→ **Exercise directions**: Reproduce without changes the lines of the records below that run from the line containing "CEO [669, 722]" through the end of the records, including both ends.

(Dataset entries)
--------------------
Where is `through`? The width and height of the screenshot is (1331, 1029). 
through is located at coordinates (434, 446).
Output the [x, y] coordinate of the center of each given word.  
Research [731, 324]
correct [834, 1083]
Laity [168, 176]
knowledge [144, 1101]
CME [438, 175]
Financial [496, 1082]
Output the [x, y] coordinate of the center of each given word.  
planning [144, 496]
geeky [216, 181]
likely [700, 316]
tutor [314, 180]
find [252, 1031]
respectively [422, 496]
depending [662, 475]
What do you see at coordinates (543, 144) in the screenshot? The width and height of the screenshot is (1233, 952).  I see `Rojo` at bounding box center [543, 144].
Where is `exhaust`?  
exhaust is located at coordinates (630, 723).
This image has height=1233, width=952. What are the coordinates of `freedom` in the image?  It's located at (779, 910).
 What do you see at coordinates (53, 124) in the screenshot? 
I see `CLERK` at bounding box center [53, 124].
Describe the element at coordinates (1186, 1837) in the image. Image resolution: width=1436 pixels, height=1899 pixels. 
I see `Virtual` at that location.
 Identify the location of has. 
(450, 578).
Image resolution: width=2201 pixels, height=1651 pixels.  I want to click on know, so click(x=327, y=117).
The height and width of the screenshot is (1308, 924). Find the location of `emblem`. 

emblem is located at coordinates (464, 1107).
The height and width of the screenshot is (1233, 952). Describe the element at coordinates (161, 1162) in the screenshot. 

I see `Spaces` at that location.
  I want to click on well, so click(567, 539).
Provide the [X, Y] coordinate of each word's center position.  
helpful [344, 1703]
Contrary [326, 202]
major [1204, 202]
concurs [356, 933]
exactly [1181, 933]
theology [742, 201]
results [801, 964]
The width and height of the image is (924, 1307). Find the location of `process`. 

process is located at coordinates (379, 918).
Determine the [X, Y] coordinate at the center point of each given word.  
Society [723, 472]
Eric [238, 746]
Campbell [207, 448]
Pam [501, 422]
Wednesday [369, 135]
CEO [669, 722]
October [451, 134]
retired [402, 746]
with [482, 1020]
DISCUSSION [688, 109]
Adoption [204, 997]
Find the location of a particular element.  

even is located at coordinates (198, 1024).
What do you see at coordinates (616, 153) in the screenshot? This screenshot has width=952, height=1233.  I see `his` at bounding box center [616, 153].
--------------------
→ **Task answer**:
CEO [669, 722]
October [451, 134]
retired [402, 746]
with [482, 1020]
DISCUSSION [688, 109]
Adoption [204, 997]
Find the location of a particular element.  

even is located at coordinates (198, 1024).
What do you see at coordinates (616, 153) in the screenshot? This screenshot has width=952, height=1233.  I see `his` at bounding box center [616, 153].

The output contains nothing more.